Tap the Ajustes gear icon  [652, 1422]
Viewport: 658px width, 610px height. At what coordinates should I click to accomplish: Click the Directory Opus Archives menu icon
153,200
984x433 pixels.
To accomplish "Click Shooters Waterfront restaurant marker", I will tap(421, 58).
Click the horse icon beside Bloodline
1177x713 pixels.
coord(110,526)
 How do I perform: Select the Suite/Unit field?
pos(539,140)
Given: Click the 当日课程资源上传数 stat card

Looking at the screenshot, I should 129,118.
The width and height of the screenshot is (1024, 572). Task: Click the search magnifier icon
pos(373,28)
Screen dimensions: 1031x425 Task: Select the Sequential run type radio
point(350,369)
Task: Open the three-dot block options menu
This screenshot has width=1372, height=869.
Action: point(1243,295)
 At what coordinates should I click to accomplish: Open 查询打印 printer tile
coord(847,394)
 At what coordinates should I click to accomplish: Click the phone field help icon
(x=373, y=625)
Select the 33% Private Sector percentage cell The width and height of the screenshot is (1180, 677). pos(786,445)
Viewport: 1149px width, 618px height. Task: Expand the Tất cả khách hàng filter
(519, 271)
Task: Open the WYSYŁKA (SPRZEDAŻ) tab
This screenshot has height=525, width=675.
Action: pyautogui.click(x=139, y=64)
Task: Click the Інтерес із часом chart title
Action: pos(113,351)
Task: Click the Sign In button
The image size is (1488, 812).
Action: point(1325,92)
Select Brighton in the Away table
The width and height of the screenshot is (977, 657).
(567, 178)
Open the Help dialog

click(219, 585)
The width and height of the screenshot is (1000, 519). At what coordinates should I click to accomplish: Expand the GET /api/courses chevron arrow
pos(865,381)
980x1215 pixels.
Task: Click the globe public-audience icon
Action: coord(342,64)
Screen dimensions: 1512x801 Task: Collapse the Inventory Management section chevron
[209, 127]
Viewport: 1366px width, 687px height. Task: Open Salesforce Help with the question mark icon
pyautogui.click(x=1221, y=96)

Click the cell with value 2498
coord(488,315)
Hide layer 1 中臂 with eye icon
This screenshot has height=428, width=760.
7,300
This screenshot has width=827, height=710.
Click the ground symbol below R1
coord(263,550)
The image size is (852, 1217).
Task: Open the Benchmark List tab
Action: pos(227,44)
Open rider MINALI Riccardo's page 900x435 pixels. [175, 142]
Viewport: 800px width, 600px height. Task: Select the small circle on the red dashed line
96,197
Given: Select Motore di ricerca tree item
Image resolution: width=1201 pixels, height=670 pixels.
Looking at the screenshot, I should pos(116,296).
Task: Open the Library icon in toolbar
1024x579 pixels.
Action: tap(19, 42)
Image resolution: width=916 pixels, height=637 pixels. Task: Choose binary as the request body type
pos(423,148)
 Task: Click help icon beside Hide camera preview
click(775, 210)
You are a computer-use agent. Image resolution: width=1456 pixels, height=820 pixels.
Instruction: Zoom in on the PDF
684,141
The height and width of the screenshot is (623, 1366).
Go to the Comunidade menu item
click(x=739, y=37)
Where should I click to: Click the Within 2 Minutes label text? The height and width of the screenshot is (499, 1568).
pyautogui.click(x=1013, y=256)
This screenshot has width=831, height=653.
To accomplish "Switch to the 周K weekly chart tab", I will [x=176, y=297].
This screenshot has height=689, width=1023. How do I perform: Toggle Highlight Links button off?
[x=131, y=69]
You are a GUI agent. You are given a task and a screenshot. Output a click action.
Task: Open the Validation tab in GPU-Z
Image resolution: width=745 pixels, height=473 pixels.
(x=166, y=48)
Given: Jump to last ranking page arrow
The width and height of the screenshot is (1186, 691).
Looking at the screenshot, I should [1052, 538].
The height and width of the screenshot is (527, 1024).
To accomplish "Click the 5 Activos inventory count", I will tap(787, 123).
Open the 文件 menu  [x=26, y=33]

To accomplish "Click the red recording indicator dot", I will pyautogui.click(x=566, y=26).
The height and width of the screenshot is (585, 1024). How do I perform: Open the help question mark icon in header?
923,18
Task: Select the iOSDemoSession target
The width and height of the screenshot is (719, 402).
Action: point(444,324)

◆ Assignment ◆
Each record above has to be set down again, word for word.

◆ Response for this exercise ◆
Tap the Ajustes gear icon  [652, 1422]
Viewport: 658px width, 610px height. At what coordinates should I click to accomplish: Click the Directory Opus Archives menu icon
153,200
984x433 pixels.
To accomplish "Click Shooters Waterfront restaurant marker", I will tap(421, 58).
Click the horse icon beside Bloodline
1177x713 pixels.
coord(110,526)
 How do I perform: Select the Suite/Unit field?
pos(539,140)
Given: Click the 当日课程资源上传数 stat card

Looking at the screenshot, I should 129,118.
The width and height of the screenshot is (1024, 572). Task: Click the search magnifier icon
pos(373,28)
Screen dimensions: 1031x425 Task: Select the Sequential run type radio
point(350,369)
Task: Open the three-dot block options menu
This screenshot has width=1372, height=869.
Action: point(1243,295)
 At what coordinates should I click to accomplish: Open 查询打印 printer tile
coord(847,394)
 At what coordinates should I click to accomplish: Click the phone field help icon
(x=373, y=625)
Select the 33% Private Sector percentage cell The width and height of the screenshot is (1180, 677). pos(786,445)
Viewport: 1149px width, 618px height. Task: Expand the Tất cả khách hàng filter
(519, 271)
Task: Open the WYSYŁKA (SPRZEDAŻ) tab
This screenshot has height=525, width=675.
Action: pyautogui.click(x=139, y=64)
Task: Click the Інтерес із часом chart title
Action: pos(113,351)
Task: Click the Sign In button
The image size is (1488, 812).
Action: point(1325,92)
Select Brighton in the Away table
The width and height of the screenshot is (977, 657).
(567, 178)
Open the Help dialog

click(219, 585)
The width and height of the screenshot is (1000, 519). At what coordinates should I click to accomplish: Expand the GET /api/courses chevron arrow
pos(865,381)
980x1215 pixels.
Task: Click the globe public-audience icon
Action: coord(342,64)
Screen dimensions: 1512x801 Task: Collapse the Inventory Management section chevron
[209, 127]
Viewport: 1366px width, 687px height. Task: Open Salesforce Help with the question mark icon
pyautogui.click(x=1221, y=96)

Click the cell with value 2498
coord(488,315)
Hide layer 1 中臂 with eye icon
This screenshot has height=428, width=760.
7,300
This screenshot has width=827, height=710.
Click the ground symbol below R1
coord(263,550)
The image size is (852, 1217).
Task: Open the Benchmark List tab
Action: pos(227,44)
Open rider MINALI Riccardo's page 900x435 pixels. [175, 142]
Viewport: 800px width, 600px height. Task: Select the small circle on the red dashed line
96,197
Given: Select Motore di ricerca tree item
Image resolution: width=1201 pixels, height=670 pixels.
Looking at the screenshot, I should pos(116,296).
Task: Open the Library icon in toolbar
1024x579 pixels.
Action: tap(19, 42)
Image resolution: width=916 pixels, height=637 pixels. Task: Choose binary as the request body type
pos(423,148)
 Task: Click help icon beside Hide camera preview
click(775, 210)
You are a computer-use agent. Image resolution: width=1456 pixels, height=820 pixels.
Instruction: Zoom in on the PDF
684,141
The height and width of the screenshot is (623, 1366).
Go to the Comunidade menu item
click(x=739, y=37)
Where should I click to: Click the Within 2 Minutes label text? The height and width of the screenshot is (499, 1568).
pyautogui.click(x=1013, y=256)
This screenshot has width=831, height=653.
To accomplish "Switch to the 周K weekly chart tab", I will [x=176, y=297].
This screenshot has height=689, width=1023. How do I perform: Toggle Highlight Links button off?
[x=131, y=69]
You are a GUI agent. You are given a task and a screenshot. Output a click action.
Task: Open the Validation tab in GPU-Z
Image resolution: width=745 pixels, height=473 pixels.
(x=166, y=48)
Given: Jump to last ranking page arrow
The width and height of the screenshot is (1186, 691).
Looking at the screenshot, I should [1052, 538].
The height and width of the screenshot is (527, 1024).
To accomplish "Click the 5 Activos inventory count", I will tap(787, 123).
Open the 文件 menu  [x=26, y=33]

To accomplish "Click the red recording indicator dot", I will pyautogui.click(x=566, y=26).
The height and width of the screenshot is (585, 1024). How do I perform: Open the help question mark icon in header?
923,18
Task: Select the iOSDemoSession target
The width and height of the screenshot is (719, 402).
Action: point(444,324)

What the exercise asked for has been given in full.